Bellocchio, com sua assinatura visceral, entrelaça fragmentos de noticiários da época e registros documentais com a encenação teatral da vida de Dalser. Essa justaposição não serve apenas como recurso estilístico, mas como um comentário contundente sobre a maleabilidade da verdade em regimes autoritários. A narrativa se debruça sobre a aniquilação da identidade individual perante a máquina do Estado, revelando como a história oficial é, muitas vezes, uma construção forjada pela conveniência do poder. A busca incessante de Dalser pela validação de sua existência, mesmo diante da negação absoluta, ilumina a fragilidade da memória coletiva quando confrontada com a censura sistemática.
‘Vincere – Vencer’ não se atém a um mero relato biográfico; ele investiga a profunda tensão entre a esfera íntima e a esfera pública na formação de um mito político.
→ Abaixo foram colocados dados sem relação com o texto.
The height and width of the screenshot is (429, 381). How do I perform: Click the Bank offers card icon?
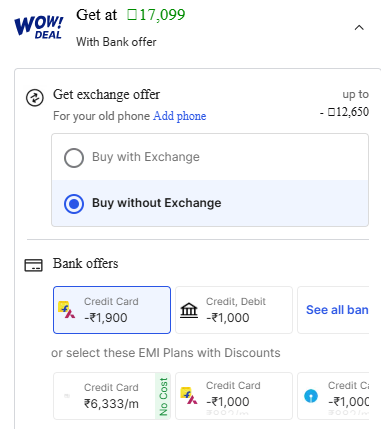pyautogui.click(x=33, y=266)
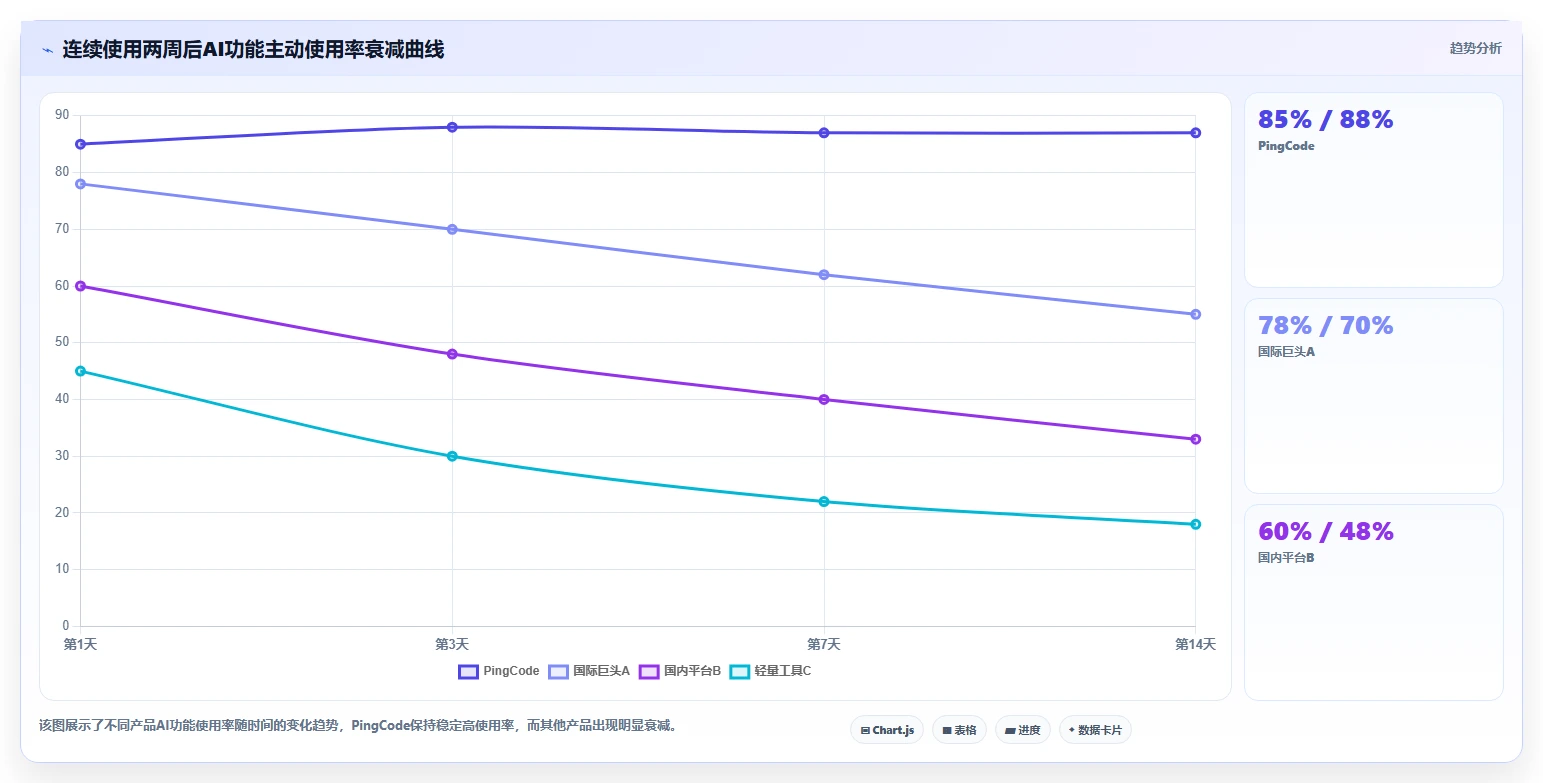Click the 进度 tag

click(1023, 730)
A obra examina a crueldade da despersonalização e o preço pago por aqueles que, por força do destino ou por uma teimosia inabalável, tornam-se obstáculos à narrativa dominante. É uma experiência cinematográfica que, ao explorar os cantos mais escuros da história italiana do século XX, ressoa com questões perenes sobre a autoridade, a narrativa controlada e a persistência da individualidade face à obliteração.